Exposing the Sceptics

I recently listened to a podcast featuring an interview with James Randi (2010) and commentary with Ben Radford.  The subject matter was the Tina Resch poltergeist case in Columbus, Ohio, in 1984.  I was stunned at the inaccuracies, especially from a group that claims to do their homework.

In the interest of full disclosure (which automatically disqualifies me according to sceptics), I know Tina Resch.  I know her quite well.  I also have met Ben Radford, and for the most part have a great deal of respect for him.  I consider myself a “true sceptic”, meaning I don’t form conclusions without evidence.  Most of my time is spent debunking orb photographs and testing dog hair for Chupacabra DNA.  In other words, debunking.

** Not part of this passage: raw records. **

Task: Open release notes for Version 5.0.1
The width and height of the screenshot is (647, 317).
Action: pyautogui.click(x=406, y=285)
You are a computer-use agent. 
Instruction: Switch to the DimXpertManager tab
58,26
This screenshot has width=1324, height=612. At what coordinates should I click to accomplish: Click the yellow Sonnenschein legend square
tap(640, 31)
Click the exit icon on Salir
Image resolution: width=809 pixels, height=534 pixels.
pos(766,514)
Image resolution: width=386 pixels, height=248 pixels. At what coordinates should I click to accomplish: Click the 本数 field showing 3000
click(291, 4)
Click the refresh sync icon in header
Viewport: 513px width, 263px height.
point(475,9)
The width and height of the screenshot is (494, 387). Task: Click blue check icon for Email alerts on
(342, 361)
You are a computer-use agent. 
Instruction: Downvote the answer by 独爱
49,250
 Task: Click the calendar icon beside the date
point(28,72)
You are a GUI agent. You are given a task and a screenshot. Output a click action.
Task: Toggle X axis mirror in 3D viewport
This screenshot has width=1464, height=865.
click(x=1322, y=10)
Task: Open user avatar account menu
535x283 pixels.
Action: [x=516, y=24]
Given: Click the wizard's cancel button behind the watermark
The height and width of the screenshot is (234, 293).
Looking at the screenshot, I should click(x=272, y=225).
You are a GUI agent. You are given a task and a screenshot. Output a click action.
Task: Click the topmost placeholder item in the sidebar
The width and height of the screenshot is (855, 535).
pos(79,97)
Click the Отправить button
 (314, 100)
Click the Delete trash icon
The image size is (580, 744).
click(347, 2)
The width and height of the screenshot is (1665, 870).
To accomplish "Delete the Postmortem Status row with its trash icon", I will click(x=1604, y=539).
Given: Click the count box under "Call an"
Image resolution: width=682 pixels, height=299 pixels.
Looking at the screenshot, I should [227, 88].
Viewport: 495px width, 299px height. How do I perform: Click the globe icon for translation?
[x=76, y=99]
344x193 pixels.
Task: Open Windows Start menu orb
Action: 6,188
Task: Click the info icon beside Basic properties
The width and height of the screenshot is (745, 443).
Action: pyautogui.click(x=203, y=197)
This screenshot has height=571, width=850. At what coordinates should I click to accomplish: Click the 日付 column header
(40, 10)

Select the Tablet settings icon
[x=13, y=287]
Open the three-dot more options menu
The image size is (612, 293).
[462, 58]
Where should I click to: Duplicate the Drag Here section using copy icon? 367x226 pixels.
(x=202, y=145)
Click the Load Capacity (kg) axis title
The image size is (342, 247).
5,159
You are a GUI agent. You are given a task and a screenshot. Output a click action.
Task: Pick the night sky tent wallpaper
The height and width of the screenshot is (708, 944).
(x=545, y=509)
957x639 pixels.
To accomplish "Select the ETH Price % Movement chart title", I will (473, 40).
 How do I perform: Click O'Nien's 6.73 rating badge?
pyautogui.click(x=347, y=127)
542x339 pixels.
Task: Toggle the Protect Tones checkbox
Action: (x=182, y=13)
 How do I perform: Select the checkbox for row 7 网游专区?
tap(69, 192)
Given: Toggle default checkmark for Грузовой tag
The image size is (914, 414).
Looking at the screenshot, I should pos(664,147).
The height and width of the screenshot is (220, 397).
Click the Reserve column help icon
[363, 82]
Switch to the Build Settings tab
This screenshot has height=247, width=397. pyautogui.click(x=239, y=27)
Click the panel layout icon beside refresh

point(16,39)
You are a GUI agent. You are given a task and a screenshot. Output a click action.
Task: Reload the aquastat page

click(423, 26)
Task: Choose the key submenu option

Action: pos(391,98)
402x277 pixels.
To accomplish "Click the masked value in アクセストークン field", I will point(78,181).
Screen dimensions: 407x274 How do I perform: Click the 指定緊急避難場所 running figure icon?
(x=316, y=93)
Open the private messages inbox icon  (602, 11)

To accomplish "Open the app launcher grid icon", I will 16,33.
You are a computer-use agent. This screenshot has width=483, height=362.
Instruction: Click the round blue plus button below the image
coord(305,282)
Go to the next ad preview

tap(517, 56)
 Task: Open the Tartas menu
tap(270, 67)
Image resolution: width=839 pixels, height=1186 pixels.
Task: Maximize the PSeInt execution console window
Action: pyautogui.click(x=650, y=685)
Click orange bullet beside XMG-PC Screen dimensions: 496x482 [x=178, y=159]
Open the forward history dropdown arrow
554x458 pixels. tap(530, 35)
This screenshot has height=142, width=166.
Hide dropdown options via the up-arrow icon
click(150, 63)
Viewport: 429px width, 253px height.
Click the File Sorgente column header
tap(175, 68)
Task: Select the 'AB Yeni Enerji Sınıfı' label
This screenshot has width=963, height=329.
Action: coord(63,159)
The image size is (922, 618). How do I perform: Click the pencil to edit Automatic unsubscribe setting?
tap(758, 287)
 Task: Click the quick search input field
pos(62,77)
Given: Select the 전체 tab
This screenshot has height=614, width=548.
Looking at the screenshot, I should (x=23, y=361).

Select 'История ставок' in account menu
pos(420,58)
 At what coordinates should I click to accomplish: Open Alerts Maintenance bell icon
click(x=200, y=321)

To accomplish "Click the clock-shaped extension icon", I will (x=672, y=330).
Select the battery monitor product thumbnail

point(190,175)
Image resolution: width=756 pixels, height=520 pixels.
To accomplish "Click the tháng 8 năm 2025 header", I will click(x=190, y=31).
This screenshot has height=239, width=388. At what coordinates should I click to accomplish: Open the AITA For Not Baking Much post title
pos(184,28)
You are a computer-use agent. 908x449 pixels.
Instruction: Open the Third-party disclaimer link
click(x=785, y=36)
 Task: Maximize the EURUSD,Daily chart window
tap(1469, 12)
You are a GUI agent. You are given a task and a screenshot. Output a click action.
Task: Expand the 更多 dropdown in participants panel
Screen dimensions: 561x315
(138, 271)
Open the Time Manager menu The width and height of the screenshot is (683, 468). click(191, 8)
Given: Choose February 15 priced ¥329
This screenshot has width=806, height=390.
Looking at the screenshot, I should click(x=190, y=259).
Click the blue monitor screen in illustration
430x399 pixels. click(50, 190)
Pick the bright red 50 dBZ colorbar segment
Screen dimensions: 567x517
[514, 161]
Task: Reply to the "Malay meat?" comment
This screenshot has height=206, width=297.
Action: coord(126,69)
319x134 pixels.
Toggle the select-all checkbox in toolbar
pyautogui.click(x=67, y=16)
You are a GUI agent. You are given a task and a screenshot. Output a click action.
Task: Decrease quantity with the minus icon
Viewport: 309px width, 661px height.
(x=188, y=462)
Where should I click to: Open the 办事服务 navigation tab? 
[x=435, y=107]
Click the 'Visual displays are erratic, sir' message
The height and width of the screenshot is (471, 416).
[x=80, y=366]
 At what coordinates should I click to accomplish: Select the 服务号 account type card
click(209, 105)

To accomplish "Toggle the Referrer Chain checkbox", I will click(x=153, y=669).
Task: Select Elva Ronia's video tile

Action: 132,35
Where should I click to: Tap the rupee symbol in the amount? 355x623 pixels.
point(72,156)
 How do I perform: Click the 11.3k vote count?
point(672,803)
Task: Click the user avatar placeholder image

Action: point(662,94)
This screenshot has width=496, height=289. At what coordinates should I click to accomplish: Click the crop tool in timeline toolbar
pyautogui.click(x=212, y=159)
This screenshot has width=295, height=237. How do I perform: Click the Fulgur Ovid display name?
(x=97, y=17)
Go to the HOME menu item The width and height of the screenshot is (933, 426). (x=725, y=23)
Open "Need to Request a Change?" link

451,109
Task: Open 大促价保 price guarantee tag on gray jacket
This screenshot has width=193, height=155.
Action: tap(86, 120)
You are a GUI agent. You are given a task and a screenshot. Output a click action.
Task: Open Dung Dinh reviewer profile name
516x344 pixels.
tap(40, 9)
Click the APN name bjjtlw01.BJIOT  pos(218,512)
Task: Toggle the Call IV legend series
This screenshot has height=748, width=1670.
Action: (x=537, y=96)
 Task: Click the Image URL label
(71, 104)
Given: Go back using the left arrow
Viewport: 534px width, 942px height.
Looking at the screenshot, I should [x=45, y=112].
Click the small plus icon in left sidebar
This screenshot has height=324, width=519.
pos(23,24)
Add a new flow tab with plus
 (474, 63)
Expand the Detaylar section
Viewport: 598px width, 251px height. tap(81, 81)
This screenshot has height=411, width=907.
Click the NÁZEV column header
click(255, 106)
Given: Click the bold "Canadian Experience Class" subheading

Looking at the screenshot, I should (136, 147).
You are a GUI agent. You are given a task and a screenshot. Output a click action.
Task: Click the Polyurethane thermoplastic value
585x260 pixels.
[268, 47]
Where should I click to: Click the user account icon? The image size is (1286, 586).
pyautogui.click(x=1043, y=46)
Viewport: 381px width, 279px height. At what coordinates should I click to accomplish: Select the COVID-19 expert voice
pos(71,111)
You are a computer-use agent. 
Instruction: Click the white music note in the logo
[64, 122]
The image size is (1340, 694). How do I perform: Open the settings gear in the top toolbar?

I listened to this interview with a sinking heart.  They dismissed Tina because she had been “caught”; in one set of photographs she was seen throwing something.  In their opinion, therefore, she faked them all.  My goal here is not to prove or disprove what happened to Tina.  I’m more interested in applying Randi’s standards to his own opinion.

James Randi was a magician.  As such, he approached his “research” from that in that he believes that like traditional magic, paranormal events can be explained by slight of hand, natural causes, or downright trickery.  He set up a fund promised to anyone who could “prove” the paranormal, but made the rules so strict that it would be impossible to meet his standards.  It saves him lots of money, but it doesn’t prove anything.

A little background is necessary.  Tina was a teenager, in a home that was full of foster children.  For quite some time, things would move around—big things like couches and little things like glassware.  The adults of the family, very hard working, religious people, were quite distraught.  After working with their clergy, they finally contacted the local newspaper and a photographer put them in touch with Dr. William Roll, a noted Parapsychologist.  Bill was flown to Columbus, Ohio from North Carolina to research onsite.  He and an assistant lived in the house with the family to document all that was happening.

James Randi suggests that Dr Roll was in it for the money.  He wrote a book, that is certain, but anyone who writes knows you don’t make any money unless and until you become quite famous.  In addition, the Resch’s lost almost all of their income, having to give up the foster children during the chaos.  Tina became socially withdrawn.  In truth, nobody benefited in any way from this who fiasco.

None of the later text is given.